- **WHAT TO PRODUCE**
Retype every line of the listing below without changing anything.
:: DATASET ::
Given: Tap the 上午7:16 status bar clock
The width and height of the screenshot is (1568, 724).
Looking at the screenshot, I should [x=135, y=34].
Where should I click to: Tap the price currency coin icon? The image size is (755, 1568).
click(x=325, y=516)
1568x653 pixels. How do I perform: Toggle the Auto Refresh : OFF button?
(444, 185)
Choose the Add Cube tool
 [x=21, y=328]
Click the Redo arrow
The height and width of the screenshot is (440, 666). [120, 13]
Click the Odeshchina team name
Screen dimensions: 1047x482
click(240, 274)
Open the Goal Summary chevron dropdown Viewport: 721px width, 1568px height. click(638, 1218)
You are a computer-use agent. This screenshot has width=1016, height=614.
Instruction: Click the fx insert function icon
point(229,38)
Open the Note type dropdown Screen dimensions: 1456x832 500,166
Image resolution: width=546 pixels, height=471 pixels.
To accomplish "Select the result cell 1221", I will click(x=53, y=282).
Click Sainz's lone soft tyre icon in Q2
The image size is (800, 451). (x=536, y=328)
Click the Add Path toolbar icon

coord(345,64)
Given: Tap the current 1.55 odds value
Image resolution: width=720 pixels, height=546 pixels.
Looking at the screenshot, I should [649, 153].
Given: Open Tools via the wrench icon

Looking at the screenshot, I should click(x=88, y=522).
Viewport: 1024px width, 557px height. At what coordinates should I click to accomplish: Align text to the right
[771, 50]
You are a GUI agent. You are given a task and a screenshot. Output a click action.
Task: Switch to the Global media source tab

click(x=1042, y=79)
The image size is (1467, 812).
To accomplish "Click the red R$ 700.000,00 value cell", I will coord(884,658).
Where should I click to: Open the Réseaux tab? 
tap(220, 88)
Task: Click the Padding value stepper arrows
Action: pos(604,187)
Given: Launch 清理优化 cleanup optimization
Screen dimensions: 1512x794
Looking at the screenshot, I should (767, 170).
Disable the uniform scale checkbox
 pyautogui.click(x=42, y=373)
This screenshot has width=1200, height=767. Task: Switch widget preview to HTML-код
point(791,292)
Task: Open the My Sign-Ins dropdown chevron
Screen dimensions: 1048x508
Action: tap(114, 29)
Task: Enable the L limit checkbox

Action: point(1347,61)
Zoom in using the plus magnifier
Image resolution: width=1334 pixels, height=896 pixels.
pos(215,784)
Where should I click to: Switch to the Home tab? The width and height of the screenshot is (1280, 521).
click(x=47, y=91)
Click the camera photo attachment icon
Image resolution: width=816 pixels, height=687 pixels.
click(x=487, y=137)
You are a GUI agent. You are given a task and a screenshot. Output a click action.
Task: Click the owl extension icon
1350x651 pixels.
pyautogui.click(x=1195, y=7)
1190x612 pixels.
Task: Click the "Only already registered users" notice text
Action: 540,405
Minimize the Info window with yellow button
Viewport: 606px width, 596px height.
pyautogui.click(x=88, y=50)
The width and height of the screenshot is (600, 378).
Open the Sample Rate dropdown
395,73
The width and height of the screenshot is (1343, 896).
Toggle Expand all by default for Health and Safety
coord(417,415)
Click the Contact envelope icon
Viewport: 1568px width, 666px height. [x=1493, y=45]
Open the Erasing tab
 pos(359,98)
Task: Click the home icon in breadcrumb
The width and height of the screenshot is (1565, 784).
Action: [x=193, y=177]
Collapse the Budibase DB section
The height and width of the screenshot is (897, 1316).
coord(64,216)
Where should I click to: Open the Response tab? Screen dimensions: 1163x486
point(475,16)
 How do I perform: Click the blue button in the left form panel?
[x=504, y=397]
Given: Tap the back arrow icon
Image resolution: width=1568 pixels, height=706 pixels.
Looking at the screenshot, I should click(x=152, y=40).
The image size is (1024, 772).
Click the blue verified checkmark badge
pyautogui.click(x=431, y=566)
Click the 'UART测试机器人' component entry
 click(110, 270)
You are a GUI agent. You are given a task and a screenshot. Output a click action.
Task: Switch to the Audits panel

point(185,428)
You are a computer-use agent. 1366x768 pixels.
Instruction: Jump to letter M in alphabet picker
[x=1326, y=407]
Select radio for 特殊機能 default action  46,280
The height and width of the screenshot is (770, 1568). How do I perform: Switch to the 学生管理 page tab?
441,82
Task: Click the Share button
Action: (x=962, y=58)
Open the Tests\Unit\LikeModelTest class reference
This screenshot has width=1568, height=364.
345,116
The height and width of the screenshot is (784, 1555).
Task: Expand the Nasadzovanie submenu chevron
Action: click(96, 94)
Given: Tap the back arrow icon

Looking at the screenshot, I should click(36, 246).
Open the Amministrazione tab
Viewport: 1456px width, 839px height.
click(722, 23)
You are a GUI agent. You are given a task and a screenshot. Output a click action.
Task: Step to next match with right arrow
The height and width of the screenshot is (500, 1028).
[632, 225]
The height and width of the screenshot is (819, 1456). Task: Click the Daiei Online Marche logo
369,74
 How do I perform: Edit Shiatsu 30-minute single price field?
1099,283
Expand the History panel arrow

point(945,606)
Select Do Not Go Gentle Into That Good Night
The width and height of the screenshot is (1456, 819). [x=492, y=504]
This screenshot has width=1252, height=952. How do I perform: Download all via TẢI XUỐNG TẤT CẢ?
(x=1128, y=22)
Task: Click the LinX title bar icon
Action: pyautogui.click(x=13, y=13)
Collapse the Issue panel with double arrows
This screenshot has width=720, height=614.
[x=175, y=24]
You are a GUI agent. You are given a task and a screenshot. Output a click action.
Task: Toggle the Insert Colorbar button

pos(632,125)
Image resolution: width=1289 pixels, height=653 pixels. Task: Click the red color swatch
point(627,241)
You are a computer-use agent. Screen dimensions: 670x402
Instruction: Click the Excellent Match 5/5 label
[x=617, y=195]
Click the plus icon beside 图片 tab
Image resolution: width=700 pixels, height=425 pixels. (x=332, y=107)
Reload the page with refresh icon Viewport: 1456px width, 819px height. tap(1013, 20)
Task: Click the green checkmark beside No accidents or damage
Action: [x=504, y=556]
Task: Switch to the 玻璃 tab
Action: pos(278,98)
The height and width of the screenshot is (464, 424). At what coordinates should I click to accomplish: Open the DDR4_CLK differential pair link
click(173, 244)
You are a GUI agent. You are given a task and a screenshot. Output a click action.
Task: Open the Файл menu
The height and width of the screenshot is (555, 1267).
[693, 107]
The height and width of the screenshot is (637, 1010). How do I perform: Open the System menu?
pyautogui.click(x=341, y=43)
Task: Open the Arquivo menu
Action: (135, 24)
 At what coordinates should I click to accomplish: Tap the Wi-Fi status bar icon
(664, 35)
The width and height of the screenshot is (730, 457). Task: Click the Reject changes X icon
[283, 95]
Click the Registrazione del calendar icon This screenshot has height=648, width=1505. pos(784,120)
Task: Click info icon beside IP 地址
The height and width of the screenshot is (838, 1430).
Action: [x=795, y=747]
:::
- **PROBLEM SOLUTION**
Given: Tap the 上午7:16 status bar clock
The width and height of the screenshot is (1568, 724).
Looking at the screenshot, I should [x=135, y=34].
Where should I click to: Tap the price currency coin icon? The image size is (755, 1568).
click(x=325, y=516)
1568x653 pixels. How do I perform: Toggle the Auto Refresh : OFF button?
(444, 185)
Choose the Add Cube tool
 [x=21, y=328]
Click the Redo arrow
The height and width of the screenshot is (440, 666). [120, 13]
Click the Odeshchina team name
Screen dimensions: 1047x482
click(240, 274)
Open the Goal Summary chevron dropdown Viewport: 721px width, 1568px height. click(638, 1218)
You are a computer-use agent. This screenshot has width=1016, height=614.
Instruction: Click the fx insert function icon
point(229,38)
Open the Note type dropdown Screen dimensions: 1456x832 500,166
Image resolution: width=546 pixels, height=471 pixels.
To accomplish "Select the result cell 1221", I will click(x=53, y=282).
Click Sainz's lone soft tyre icon in Q2
The image size is (800, 451). (x=536, y=328)
Click the Add Path toolbar icon

coord(345,64)
Given: Tap the current 1.55 odds value
Image resolution: width=720 pixels, height=546 pixels.
Looking at the screenshot, I should [649, 153].
Given: Open Tools via the wrench icon

Looking at the screenshot, I should click(x=88, y=522).
Viewport: 1024px width, 557px height. At what coordinates should I click to accomplish: Align text to the right
[771, 50]
You are a GUI agent. You are given a task and a screenshot. Output a click action.
Task: Switch to the Global media source tab

click(x=1042, y=79)
The image size is (1467, 812).
To accomplish "Click the red R$ 700.000,00 value cell", I will coord(884,658).
Where should I click to: Open the Réseaux tab? 
tap(220, 88)
Task: Click the Padding value stepper arrows
Action: pos(604,187)
Given: Launch 清理优化 cleanup optimization
Screen dimensions: 1512x794
Looking at the screenshot, I should (767, 170).
Disable the uniform scale checkbox
 pyautogui.click(x=42, y=373)
This screenshot has width=1200, height=767. Task: Switch widget preview to HTML-код
point(791,292)
Task: Open the My Sign-Ins dropdown chevron
Screen dimensions: 1048x508
Action: tap(114, 29)
Task: Enable the L limit checkbox

Action: point(1347,61)
Zoom in using the plus magnifier
Image resolution: width=1334 pixels, height=896 pixels.
pos(215,784)
Where should I click to: Switch to the Home tab? The width and height of the screenshot is (1280, 521).
click(x=47, y=91)
Click the camera photo attachment icon
Image resolution: width=816 pixels, height=687 pixels.
click(x=487, y=137)
You are a GUI agent. You are given a task and a screenshot. Output a click action.
Task: Click the owl extension icon
1350x651 pixels.
pyautogui.click(x=1195, y=7)
1190x612 pixels.
Task: Click the "Only already registered users" notice text
Action: 540,405
Minimize the Info window with yellow button
Viewport: 606px width, 596px height.
pyautogui.click(x=88, y=50)
The width and height of the screenshot is (600, 378).
Open the Sample Rate dropdown
395,73
The width and height of the screenshot is (1343, 896).
Toggle Expand all by default for Health and Safety
coord(417,415)
Click the Contact envelope icon
Viewport: 1568px width, 666px height. [x=1493, y=45]
Open the Erasing tab
 pos(359,98)
Task: Click the home icon in breadcrumb
The width and height of the screenshot is (1565, 784).
Action: [x=193, y=177]
Collapse the Budibase DB section
The height and width of the screenshot is (897, 1316).
coord(64,216)
Where should I click to: Open the Response tab? Screen dimensions: 1163x486
point(475,16)
 How do I perform: Click the blue button in the left form panel?
[x=504, y=397]
Given: Tap the back arrow icon
Image resolution: width=1568 pixels, height=706 pixels.
Looking at the screenshot, I should click(x=152, y=40).
The image size is (1024, 772).
Click the blue verified checkmark badge
pyautogui.click(x=431, y=566)
Click the 'UART测试机器人' component entry
 click(110, 270)
You are a GUI agent. You are given a task and a screenshot. Output a click action.
Task: Switch to the Audits panel

point(185,428)
You are a computer-use agent. 1366x768 pixels.
Instruction: Jump to letter M in alphabet picker
[x=1326, y=407]
Select radio for 特殊機能 default action  46,280
The height and width of the screenshot is (770, 1568). How do I perform: Switch to the 学生管理 page tab?
441,82
Task: Click the Share button
Action: (x=962, y=58)
Open the Tests\Unit\LikeModelTest class reference
This screenshot has width=1568, height=364.
345,116
The height and width of the screenshot is (784, 1555).
Task: Expand the Nasadzovanie submenu chevron
Action: click(96, 94)
Given: Tap the back arrow icon

Looking at the screenshot, I should click(36, 246).
Open the Amministrazione tab
Viewport: 1456px width, 839px height.
click(722, 23)
You are a GUI agent. You are given a task and a screenshot. Output a click action.
Task: Step to next match with right arrow
The height and width of the screenshot is (500, 1028).
[632, 225]
The height and width of the screenshot is (819, 1456). Task: Click the Daiei Online Marche logo
369,74
 How do I perform: Edit Shiatsu 30-minute single price field?
1099,283
Expand the History panel arrow

point(945,606)
Select Do Not Go Gentle Into That Good Night
The width and height of the screenshot is (1456, 819). [x=492, y=504]
This screenshot has width=1252, height=952. How do I perform: Download all via TẢI XUỐNG TẤT CẢ?
(x=1128, y=22)
Task: Click the LinX title bar icon
Action: pyautogui.click(x=13, y=13)
Collapse the Issue panel with double arrows
This screenshot has width=720, height=614.
[x=175, y=24]
You are a GUI agent. You are given a task and a screenshot. Output a click action.
Task: Toggle the Insert Colorbar button

pos(632,125)
Image resolution: width=1289 pixels, height=653 pixels. Task: Click the red color swatch
point(627,241)
You are a computer-use agent. Screen dimensions: 670x402
Instruction: Click the Excellent Match 5/5 label
[x=617, y=195]
Click the plus icon beside 图片 tab
Image resolution: width=700 pixels, height=425 pixels. (x=332, y=107)
Reload the page with refresh icon Viewport: 1456px width, 819px height. tap(1013, 20)
Task: Click the green checkmark beside No accidents or damage
Action: [x=504, y=556]
Task: Switch to the 玻璃 tab
Action: pos(278,98)
The height and width of the screenshot is (464, 424). At what coordinates should I click to accomplish: Open the DDR4_CLK differential pair link
click(173, 244)
You are a GUI agent. You are given a task and a screenshot. Output a click action.
Task: Open the Файл menu
The height and width of the screenshot is (555, 1267).
[693, 107]
The height and width of the screenshot is (637, 1010). How do I perform: Open the System menu?
pyautogui.click(x=341, y=43)
Task: Open the Arquivo menu
Action: (135, 24)
 At what coordinates should I click to accomplish: Tap the Wi-Fi status bar icon
(664, 35)
The width and height of the screenshot is (730, 457). Task: Click the Reject changes X icon
[283, 95]
Click the Registrazione del calendar icon This screenshot has height=648, width=1505. pos(784,120)
Task: Click info icon beside IP 地址
The height and width of the screenshot is (838, 1430).
Action: [x=795, y=747]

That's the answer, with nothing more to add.